I refer to the 1924 (some say 1926) Ford Model T automobile my father acquired in 1956 so that he could drive it in the City of Riverton's 50th anniversary parade that year. He also drove it in the Fremont County Fair Parade, and it's been entered in every fair parade since then.
There's some wiggle room in that sentence. Yes, the Model T has been "entered" in every fair parade since 1956. But that doesn't mean it's made it to Main Street.
Often the little black coupe has started with relatively little trouble, remarkable enough considering it sits idle in the garage for 360 days a year on average.
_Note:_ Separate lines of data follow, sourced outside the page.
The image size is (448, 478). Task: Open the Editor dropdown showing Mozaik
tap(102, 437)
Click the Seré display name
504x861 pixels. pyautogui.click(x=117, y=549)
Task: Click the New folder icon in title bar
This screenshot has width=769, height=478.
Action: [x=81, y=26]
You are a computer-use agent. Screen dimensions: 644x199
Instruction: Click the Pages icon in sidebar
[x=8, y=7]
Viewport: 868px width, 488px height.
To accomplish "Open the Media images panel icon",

It has a battery and a foot-controlled starter in addition to the crank up front, and the right combination of battery charge, choke, the spark, throttle and prayer will fire up the four-cylinder engine.
My dad drove the parade route about 45 times, I'd guess. I've done it about a half dozen. That leaves another five or six years when the T just wouldn't go.
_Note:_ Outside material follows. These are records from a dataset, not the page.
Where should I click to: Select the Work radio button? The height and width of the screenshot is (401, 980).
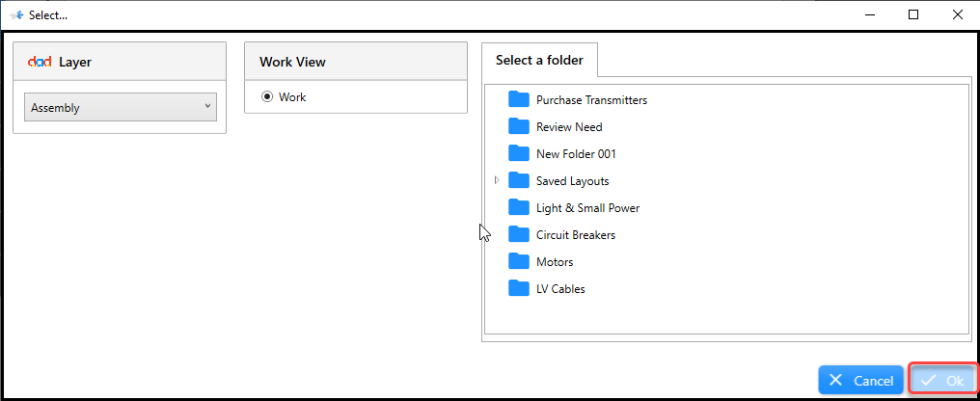[x=267, y=96]
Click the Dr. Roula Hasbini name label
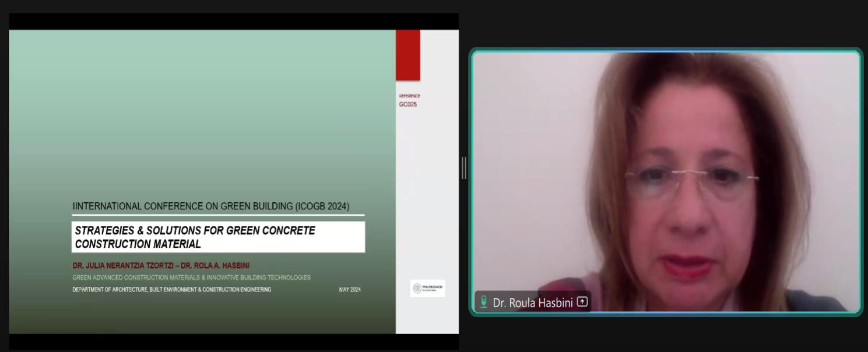This screenshot has height=352, width=868. 532,302
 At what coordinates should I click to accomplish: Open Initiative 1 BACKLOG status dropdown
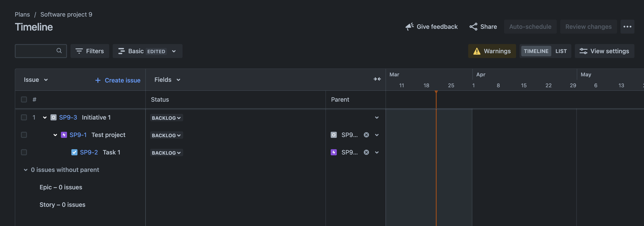[166, 118]
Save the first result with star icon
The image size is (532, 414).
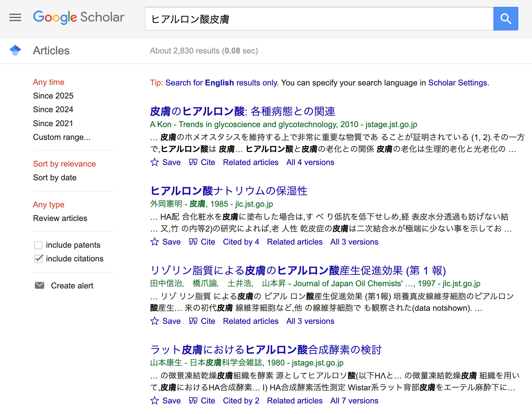(x=155, y=162)
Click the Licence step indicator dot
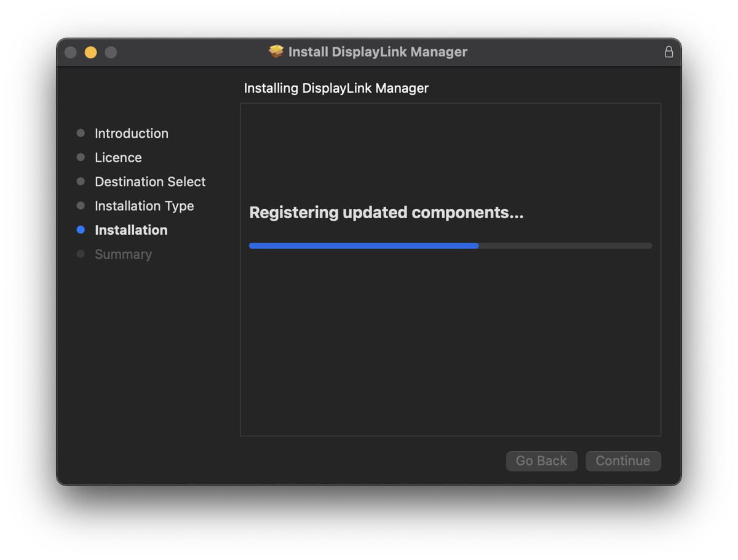The image size is (738, 560). (80, 157)
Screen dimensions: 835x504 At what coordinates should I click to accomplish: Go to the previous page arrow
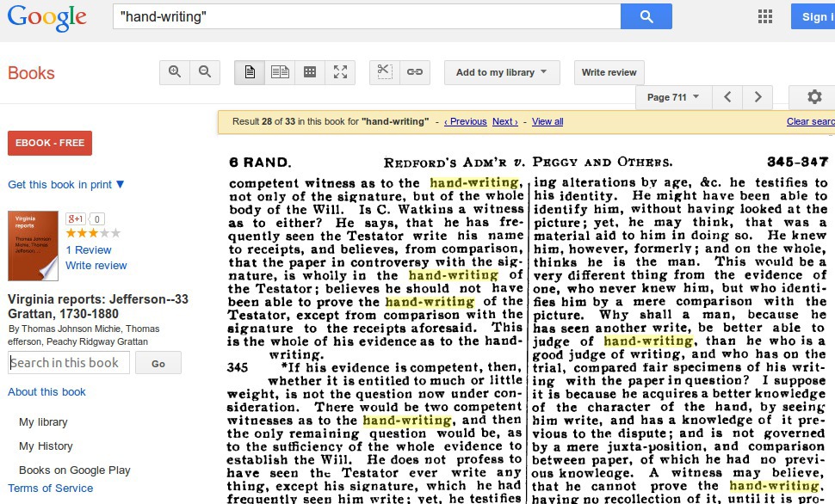[727, 97]
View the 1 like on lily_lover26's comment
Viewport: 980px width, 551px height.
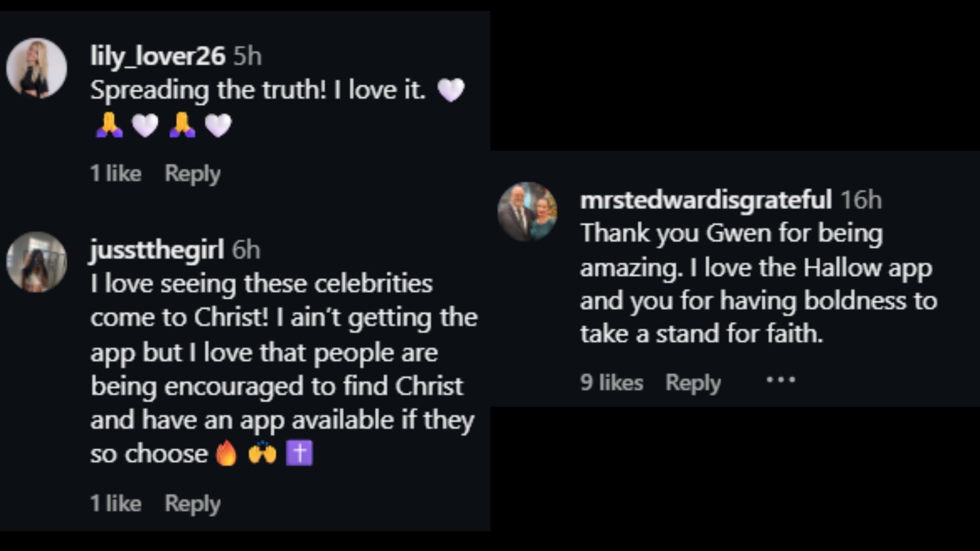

One year it started precisely five minutes after the parade ended. Another it made it as far as the bottom of the parade hill before quitting, and we pushed it the rest of the way.
Two years ago I fired it up, drove it to the top of my inclined driveway and shut it off while I rinsed off a year's worth of dust. The T didn't like that. No go for the parade. Later in the afternoon, it started with no problem. I drove back down the driveway to the garage, cussing Henry Ford's name.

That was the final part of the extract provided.